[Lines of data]
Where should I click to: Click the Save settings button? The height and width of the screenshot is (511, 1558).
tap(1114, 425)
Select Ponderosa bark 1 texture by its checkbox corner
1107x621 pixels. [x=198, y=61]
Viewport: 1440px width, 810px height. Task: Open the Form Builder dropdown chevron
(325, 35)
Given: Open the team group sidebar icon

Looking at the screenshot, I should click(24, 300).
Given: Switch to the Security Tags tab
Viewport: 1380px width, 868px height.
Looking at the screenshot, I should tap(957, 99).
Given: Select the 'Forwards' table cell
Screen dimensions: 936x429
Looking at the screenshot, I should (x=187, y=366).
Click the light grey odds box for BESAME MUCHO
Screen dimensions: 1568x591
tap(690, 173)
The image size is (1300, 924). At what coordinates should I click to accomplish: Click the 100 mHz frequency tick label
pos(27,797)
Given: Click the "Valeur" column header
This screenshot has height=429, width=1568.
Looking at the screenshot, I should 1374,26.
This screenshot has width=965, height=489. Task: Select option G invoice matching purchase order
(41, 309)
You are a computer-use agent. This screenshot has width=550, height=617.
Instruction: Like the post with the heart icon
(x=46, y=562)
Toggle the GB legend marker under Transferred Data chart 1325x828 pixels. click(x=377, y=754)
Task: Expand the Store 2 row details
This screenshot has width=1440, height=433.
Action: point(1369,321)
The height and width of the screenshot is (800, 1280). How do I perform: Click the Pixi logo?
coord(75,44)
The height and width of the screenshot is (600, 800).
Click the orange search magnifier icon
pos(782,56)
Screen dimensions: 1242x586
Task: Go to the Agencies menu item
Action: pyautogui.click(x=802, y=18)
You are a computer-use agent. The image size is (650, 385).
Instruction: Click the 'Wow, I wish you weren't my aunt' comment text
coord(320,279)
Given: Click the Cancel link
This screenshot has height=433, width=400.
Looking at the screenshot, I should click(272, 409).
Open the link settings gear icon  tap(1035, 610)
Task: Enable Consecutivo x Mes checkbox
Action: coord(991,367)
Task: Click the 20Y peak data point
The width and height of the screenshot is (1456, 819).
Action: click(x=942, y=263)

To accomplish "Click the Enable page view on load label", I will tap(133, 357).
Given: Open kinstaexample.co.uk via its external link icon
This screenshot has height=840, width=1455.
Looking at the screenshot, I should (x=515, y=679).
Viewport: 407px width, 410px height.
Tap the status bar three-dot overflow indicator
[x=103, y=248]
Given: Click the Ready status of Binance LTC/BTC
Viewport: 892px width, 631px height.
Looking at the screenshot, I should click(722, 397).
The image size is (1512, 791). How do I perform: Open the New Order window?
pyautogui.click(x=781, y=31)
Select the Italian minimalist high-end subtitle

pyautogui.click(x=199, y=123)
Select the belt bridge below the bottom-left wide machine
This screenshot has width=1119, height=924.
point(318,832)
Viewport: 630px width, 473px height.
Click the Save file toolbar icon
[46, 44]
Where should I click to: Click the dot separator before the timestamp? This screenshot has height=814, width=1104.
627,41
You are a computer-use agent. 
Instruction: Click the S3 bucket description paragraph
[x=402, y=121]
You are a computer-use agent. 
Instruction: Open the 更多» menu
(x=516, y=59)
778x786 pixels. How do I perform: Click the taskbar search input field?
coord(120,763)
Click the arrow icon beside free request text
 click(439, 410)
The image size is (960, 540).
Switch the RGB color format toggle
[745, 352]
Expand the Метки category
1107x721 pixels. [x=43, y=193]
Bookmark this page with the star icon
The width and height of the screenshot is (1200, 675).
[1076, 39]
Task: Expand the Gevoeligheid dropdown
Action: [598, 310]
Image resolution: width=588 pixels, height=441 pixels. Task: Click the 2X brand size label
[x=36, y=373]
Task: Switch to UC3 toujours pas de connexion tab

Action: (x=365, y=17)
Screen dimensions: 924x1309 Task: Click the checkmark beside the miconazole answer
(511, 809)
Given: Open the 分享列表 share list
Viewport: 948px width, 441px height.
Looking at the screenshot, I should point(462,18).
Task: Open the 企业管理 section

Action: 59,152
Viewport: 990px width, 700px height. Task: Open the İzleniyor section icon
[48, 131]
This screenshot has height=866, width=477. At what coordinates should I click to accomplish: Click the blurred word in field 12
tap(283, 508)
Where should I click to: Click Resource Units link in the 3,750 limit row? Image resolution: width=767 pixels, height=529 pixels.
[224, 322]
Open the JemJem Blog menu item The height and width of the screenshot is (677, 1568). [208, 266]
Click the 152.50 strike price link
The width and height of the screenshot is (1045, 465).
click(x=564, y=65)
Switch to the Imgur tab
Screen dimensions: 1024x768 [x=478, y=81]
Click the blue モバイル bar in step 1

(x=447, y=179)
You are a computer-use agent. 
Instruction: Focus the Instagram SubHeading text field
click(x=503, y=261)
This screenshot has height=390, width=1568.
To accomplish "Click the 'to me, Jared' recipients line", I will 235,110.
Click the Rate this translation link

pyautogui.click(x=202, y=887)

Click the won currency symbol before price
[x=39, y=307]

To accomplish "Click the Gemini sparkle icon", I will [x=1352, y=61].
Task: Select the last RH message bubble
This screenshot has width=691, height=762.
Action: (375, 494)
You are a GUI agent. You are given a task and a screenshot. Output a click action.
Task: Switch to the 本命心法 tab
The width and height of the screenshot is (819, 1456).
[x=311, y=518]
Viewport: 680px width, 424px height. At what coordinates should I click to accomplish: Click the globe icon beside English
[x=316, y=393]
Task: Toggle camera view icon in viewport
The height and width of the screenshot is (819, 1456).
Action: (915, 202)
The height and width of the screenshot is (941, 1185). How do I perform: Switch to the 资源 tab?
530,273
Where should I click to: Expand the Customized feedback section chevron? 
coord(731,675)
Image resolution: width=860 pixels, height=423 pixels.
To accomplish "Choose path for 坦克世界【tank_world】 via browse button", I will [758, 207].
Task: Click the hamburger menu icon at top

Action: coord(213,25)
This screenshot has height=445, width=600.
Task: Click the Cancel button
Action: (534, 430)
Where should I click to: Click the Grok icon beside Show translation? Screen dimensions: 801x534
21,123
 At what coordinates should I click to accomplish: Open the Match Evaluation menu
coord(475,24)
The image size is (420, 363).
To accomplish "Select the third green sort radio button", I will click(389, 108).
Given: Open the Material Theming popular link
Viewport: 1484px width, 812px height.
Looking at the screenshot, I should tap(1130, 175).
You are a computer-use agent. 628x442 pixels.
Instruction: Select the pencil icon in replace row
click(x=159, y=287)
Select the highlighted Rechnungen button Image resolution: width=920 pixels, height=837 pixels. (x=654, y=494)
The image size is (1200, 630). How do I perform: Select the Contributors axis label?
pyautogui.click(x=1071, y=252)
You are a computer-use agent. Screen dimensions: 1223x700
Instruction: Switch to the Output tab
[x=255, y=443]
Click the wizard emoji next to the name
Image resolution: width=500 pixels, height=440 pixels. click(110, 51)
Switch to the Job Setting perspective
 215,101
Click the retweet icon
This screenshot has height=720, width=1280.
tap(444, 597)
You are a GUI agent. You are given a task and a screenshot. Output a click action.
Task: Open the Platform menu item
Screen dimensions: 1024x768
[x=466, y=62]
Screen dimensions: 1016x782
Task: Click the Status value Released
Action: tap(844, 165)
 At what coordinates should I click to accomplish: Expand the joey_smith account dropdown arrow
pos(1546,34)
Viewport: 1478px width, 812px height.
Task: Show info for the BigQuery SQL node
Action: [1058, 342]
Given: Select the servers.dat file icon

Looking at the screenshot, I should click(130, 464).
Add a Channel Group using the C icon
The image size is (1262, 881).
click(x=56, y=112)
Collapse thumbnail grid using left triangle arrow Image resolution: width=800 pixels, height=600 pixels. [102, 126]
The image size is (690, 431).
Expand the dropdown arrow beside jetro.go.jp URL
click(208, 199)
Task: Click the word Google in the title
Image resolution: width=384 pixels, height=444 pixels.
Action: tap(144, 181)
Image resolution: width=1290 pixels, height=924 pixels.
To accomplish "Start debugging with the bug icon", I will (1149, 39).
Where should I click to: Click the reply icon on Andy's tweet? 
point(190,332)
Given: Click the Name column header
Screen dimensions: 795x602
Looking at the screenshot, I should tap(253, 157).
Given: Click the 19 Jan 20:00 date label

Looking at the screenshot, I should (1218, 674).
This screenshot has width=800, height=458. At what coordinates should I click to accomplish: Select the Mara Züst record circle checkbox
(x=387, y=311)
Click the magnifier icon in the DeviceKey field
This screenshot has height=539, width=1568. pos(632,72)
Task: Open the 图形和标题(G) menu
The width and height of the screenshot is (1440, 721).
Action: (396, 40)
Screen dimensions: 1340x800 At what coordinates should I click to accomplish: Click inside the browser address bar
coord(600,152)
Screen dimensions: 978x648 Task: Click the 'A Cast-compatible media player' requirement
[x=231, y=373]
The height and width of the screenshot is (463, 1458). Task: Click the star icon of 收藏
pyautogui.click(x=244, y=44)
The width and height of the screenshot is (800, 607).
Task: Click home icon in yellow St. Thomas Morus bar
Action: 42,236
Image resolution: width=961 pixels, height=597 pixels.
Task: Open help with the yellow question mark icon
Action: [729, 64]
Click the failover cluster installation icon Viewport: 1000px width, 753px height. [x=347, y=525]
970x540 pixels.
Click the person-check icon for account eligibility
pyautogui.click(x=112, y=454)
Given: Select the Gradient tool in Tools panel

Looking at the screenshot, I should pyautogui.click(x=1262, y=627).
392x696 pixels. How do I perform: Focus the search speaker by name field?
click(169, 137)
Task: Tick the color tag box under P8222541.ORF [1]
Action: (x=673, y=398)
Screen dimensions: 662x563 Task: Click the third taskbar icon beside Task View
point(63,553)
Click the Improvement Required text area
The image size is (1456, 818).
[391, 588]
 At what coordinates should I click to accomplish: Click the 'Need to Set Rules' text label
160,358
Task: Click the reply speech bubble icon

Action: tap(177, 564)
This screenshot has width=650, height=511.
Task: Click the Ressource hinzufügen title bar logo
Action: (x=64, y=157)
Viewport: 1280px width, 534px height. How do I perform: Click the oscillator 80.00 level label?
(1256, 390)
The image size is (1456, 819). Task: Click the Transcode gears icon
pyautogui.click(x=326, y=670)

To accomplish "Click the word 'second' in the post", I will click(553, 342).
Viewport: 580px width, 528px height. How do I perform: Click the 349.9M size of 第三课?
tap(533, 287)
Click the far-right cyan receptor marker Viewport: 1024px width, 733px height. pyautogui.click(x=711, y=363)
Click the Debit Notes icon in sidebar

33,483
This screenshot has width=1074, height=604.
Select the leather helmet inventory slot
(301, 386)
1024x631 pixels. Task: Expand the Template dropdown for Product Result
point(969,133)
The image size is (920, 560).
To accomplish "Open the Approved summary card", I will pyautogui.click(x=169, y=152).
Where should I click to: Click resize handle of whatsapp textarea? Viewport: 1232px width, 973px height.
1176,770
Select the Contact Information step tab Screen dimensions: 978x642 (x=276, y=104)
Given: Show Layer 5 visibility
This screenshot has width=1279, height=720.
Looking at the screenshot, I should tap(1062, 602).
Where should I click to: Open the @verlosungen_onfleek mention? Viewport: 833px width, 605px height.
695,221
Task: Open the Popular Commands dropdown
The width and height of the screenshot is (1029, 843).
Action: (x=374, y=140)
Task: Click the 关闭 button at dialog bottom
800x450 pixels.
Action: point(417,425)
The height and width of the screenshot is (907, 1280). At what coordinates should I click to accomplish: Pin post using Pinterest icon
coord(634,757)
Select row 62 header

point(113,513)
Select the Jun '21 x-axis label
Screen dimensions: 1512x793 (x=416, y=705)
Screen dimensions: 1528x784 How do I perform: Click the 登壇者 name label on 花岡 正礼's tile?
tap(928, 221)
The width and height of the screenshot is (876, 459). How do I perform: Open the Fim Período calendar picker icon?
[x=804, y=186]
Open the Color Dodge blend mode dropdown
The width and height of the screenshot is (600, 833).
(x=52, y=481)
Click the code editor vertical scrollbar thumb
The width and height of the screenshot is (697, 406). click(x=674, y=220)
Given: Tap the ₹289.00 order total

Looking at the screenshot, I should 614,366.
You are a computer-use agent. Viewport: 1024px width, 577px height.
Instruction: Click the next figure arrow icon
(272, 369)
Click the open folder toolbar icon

**GIVEN PROBLEM:** Please copy out, word for word, the part of the entries that opens with the line containing "Given: Select the 'Forwards' table cell" and closes with the line containing "[x=103, y=248]". Include both of those lines.

**WRITTEN SOLUTION:**
Given: Select the 'Forwards' table cell
Screen dimensions: 936x429
Looking at the screenshot, I should (x=187, y=366).
Click the light grey odds box for BESAME MUCHO
Screen dimensions: 1568x591
tap(690, 173)
The image size is (1300, 924). At what coordinates should I click to accomplish: Click the 100 mHz frequency tick label
pos(27,797)
Given: Click the "Valeur" column header
This screenshot has height=429, width=1568.
Looking at the screenshot, I should 1374,26.
This screenshot has width=965, height=489. Task: Select option G invoice matching purchase order
(41, 309)
You are a computer-use agent. This screenshot has width=550, height=617.
Instruction: Like the post with the heart icon
(x=46, y=562)
Toggle the GB legend marker under Transferred Data chart 1325x828 pixels. click(x=377, y=754)
Task: Expand the Store 2 row details
This screenshot has width=1440, height=433.
Action: point(1369,321)
The height and width of the screenshot is (800, 1280). How do I perform: Click the Pixi logo?
coord(75,44)
The height and width of the screenshot is (600, 800).
Click the orange search magnifier icon
pos(782,56)
Screen dimensions: 1242x586
Task: Go to the Agencies menu item
Action: pyautogui.click(x=802, y=18)
You are a computer-use agent. The image size is (650, 385).
Instruction: Click the 'Wow, I wish you weren't my aunt' comment text
coord(320,279)
Given: Click the Cancel link
This screenshot has height=433, width=400.
Looking at the screenshot, I should click(272, 409).
Open the link settings gear icon  tap(1035, 610)
Task: Enable Consecutivo x Mes checkbox
Action: coord(991,367)
Task: Click the 20Y peak data point
The width and height of the screenshot is (1456, 819).
Action: click(x=942, y=263)

To accomplish "Click the Enable page view on load label", I will tap(133, 357).
Given: Open kinstaexample.co.uk via its external link icon
This screenshot has height=840, width=1455.
Looking at the screenshot, I should (x=515, y=679).
Viewport: 407px width, 410px height.
Tap the status bar three-dot overflow indicator
[x=103, y=248]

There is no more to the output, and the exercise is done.